La mort de Joao aurait-elle pu être évitée? Pour les parents, mais aussi pour le frère de ce Portugais de 29 ans assassiné le 12 septembre 2020, il n’y a aucun doute sur la question.
A leurs yeux, si l’ancienne procureure fédérale Juliette Noto, qui travaille désormais pour le Service de renseignement de la Confédération, avait bien fait son travail, Joao serait encore en vie.
Le 4 novembre 2024, dans un courrier adressé au Département fédéral des finances, et dont le Pôle Enquête de la RTS a pris connaissance, ils ont ainsi formulé des prétentions civiles à l’encontre de la Confédération suisse.

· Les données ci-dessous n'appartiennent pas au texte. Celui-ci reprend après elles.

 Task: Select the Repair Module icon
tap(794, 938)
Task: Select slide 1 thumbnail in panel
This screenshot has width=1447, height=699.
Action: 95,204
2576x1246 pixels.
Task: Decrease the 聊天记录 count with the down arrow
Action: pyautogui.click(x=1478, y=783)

Une réincarcération "au moindre écart"
Pour comprendre cette démarche, il faut se replonger dans les trois mois qui ont précédé l’homicide de Morges, le premier à caractère djihadiste de Suisse.
Omer, le futur assassin, est alors sous surveillance du Ministère public de la Confédération. Il vient de sortir de prison et il doit respecter une quinzaine de règles sous peine d’y retourner. Dans une audition, la procureure Juliette Noto lui dit même qu’au "moindre écart", il sera réincarcéré.
Omer sait à quoi s’en tenir, mais il ne respecte pas les règles pour autant. Il doit par exemple se présenter une fois par semaine au poste de police de Morges, mais il ne le fait pas .La procureure est au courant de ces manquements, mais elle ne prend aucune sanction à son égard.
La suite est tragique et connue. Le 12 septembre 2020, Omer se rend dans le kebab en début de soirée et poignarde à mort Joao en criant "Allah est le plus grand".
Une "inaction incompréhensible"
"Par son inaction, totalement incompréhensible, force est de constater que Madame la procureure fédérale Juliette Noto a commis une faute grave dans l’exercice de ses fonctions", écrit au nom de la famille l’avocat Dario Barbosa dans son courrier adressé au Département fédéral de finances.
"La mort de Joao ne serait bien évidemment pas survenue si les mesures adéquates, et qui ne pouvaient que s’imposer au vu de la situation, avaient été prises", poursuit l’avocat.
La famille se retourne donc contre la Confédération qui, selon la Loi fédérale sur la responsabilité, "répond du dommage causé sans droit à un tiers par un fonctionnaire dans l’exercice de ses fonctions, sans égard à la faute du fonctionnaire". Pour dire les choses plus simplement, la Confédération doit répondre des éventuels manquements de l’ancienne procureure fédérale.
Dans son courrier, la famille demande une indemnité de 80'000 francs pour la mère, autant pour le père, et 40'000 francs pour le frère, soit 200'000 francs en tout.
Dans les mesures d’instruction requises, elle demande l’audition de l’ancienne procureure mise en cause, mais aussi la production de son dossier RH, afin de mieux "comprendre les raisons de son changement d’emploi intervenu en mai 2021", huit mois après le drame de Morges.
Pas de commentaire de la procureure
Contactée par courriel par la RTS, Juliette Noto fait savoir qu’elle n’a "aucun commentaire" à apporter à des questions qui relèvent, à ses yeux, "de la compétence du Ministère public de la Confédération".
Lui aussi contacté, le Ministère public de la Confédération ne répond pas aux questions précises et détaillées de la RTS, mais livre des réponses globales. Il indique par exemple que "la lutte contre le terrorisme djihadiste et la gestion des procédures correspondantes, comme l’attentat djihadiste de Morges, impliquent à chaque fois un grand nombre d’acteurs et d’autorités. Chaque autorité agit dans le cadre de sa mission définie par la loi et prend les décisions nécessaires à cet effet."
Le dossier est désormais en mains du Département fédéral des finances qui rendra une décision ces prochains mois après avoir entendu les uns et les autres.